■ **EXERCISE DESCRIPTION**: Transcribe the data that follows precisely, omitting nothing.

Dataset records

========================

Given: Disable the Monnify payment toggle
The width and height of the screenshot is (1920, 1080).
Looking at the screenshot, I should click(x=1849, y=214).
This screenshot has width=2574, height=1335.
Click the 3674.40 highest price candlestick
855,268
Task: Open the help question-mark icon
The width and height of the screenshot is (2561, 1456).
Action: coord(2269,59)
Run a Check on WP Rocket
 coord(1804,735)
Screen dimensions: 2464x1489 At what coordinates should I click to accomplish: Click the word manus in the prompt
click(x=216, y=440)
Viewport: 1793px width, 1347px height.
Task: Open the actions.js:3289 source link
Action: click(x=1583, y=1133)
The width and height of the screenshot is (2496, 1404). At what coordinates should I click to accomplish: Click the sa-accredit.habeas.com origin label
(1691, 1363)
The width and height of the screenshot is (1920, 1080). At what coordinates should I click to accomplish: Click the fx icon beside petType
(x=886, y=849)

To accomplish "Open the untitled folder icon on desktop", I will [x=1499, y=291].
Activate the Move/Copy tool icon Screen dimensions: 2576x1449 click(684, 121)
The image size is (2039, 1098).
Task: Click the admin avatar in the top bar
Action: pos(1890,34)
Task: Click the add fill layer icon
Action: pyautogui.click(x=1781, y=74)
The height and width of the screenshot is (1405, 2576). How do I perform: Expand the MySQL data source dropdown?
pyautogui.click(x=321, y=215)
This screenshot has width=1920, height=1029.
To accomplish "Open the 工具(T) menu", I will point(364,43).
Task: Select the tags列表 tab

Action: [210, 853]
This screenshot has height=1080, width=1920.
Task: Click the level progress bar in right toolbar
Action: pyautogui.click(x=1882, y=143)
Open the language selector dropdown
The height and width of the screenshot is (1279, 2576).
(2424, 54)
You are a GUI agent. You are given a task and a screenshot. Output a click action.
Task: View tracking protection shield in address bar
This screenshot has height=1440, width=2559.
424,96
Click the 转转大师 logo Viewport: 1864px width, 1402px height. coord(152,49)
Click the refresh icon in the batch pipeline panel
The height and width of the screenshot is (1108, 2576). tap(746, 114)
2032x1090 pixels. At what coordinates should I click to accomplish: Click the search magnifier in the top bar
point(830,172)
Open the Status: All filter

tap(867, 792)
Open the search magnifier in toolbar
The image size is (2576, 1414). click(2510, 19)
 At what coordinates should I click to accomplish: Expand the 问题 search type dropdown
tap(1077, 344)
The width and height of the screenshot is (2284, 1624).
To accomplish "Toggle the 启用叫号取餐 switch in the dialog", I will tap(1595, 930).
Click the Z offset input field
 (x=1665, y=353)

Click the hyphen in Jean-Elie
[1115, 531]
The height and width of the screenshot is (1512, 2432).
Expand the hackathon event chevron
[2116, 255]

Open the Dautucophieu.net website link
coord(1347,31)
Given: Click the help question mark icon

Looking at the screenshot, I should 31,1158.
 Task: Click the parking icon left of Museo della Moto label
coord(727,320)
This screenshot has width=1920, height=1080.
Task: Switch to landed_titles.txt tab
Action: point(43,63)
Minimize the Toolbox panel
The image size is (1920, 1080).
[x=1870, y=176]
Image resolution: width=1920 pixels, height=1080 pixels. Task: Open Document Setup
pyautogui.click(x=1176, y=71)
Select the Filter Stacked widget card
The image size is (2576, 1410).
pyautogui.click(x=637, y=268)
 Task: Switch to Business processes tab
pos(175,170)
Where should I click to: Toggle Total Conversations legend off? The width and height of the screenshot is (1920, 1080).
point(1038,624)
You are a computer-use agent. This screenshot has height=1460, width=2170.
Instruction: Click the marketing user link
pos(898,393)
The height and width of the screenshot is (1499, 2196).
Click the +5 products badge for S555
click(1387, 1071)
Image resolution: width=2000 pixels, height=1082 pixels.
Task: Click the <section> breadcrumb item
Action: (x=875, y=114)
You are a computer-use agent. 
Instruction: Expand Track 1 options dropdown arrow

========================

■ **WORKED SOLUTION**:
Given: Disable the Monnify payment toggle
The width and height of the screenshot is (1920, 1080).
Looking at the screenshot, I should click(x=1849, y=214).
This screenshot has width=2574, height=1335.
Click the 3674.40 highest price candlestick
855,268
Task: Open the help question-mark icon
The width and height of the screenshot is (2561, 1456).
Action: coord(2269,59)
Run a Check on WP Rocket
 coord(1804,735)
Screen dimensions: 2464x1489 At what coordinates should I click to accomplish: Click the word manus in the prompt
click(x=216, y=440)
Viewport: 1793px width, 1347px height.
Task: Open the actions.js:3289 source link
Action: click(x=1583, y=1133)
The width and height of the screenshot is (2496, 1404). At what coordinates should I click to accomplish: Click the sa-accredit.habeas.com origin label
(1691, 1363)
The width and height of the screenshot is (1920, 1080). At what coordinates should I click to accomplish: Click the fx icon beside petType
(x=886, y=849)

To accomplish "Open the untitled folder icon on desktop", I will [x=1499, y=291].
Activate the Move/Copy tool icon Screen dimensions: 2576x1449 click(684, 121)
The image size is (2039, 1098).
Task: Click the admin avatar in the top bar
Action: pos(1890,34)
Task: Click the add fill layer icon
Action: pyautogui.click(x=1781, y=74)
The height and width of the screenshot is (1405, 2576). How do I perform: Expand the MySQL data source dropdown?
pyautogui.click(x=321, y=215)
This screenshot has width=1920, height=1029.
To accomplish "Open the 工具(T) menu", I will point(364,43).
Task: Select the tags列表 tab

Action: [210, 853]
This screenshot has height=1080, width=1920.
Task: Click the level progress bar in right toolbar
Action: pyautogui.click(x=1882, y=143)
Open the language selector dropdown
The height and width of the screenshot is (1279, 2576).
(2424, 54)
You are a GUI agent. You are given a task and a screenshot. Output a click action.
Task: View tracking protection shield in address bar
This screenshot has height=1440, width=2559.
424,96
Click the 转转大师 logo Viewport: 1864px width, 1402px height. coord(152,49)
Click the refresh icon in the batch pipeline panel
The height and width of the screenshot is (1108, 2576). tap(746, 114)
2032x1090 pixels. At what coordinates should I click to accomplish: Click the search magnifier in the top bar
point(830,172)
Open the Status: All filter

tap(867, 792)
Open the search magnifier in toolbar
The image size is (2576, 1414). click(2510, 19)
 At what coordinates should I click to accomplish: Expand the 问题 search type dropdown
tap(1077, 344)
The width and height of the screenshot is (2284, 1624).
To accomplish "Toggle the 启用叫号取餐 switch in the dialog", I will tap(1595, 930).
Click the Z offset input field
 (x=1665, y=353)

Click the hyphen in Jean-Elie
[1115, 531]
The height and width of the screenshot is (1512, 2432).
Expand the hackathon event chevron
[2116, 255]

Open the Dautucophieu.net website link
coord(1347,31)
Given: Click the help question mark icon

Looking at the screenshot, I should 31,1158.
 Task: Click the parking icon left of Museo della Moto label
coord(727,320)
This screenshot has width=1920, height=1080.
Task: Switch to landed_titles.txt tab
Action: point(43,63)
Minimize the Toolbox panel
The image size is (1920, 1080).
[x=1870, y=176]
Image resolution: width=1920 pixels, height=1080 pixels. Task: Open Document Setup
pyautogui.click(x=1176, y=71)
Select the Filter Stacked widget card
The image size is (2576, 1410).
pyautogui.click(x=637, y=268)
 Task: Switch to Business processes tab
pos(175,170)
Where should I click to: Toggle Total Conversations legend off? The width and height of the screenshot is (1920, 1080).
point(1038,624)
You are a computer-use agent. This screenshot has height=1460, width=2170.
Instruction: Click the marketing user link
pos(898,393)
The height and width of the screenshot is (1499, 2196).
Click the +5 products badge for S555
click(1387, 1071)
Image resolution: width=2000 pixels, height=1082 pixels.
Task: Click the <section> breadcrumb item
Action: (x=875, y=114)
You are a computer-use agent. 
Instruction: Expand Track 1 options dropdown arrow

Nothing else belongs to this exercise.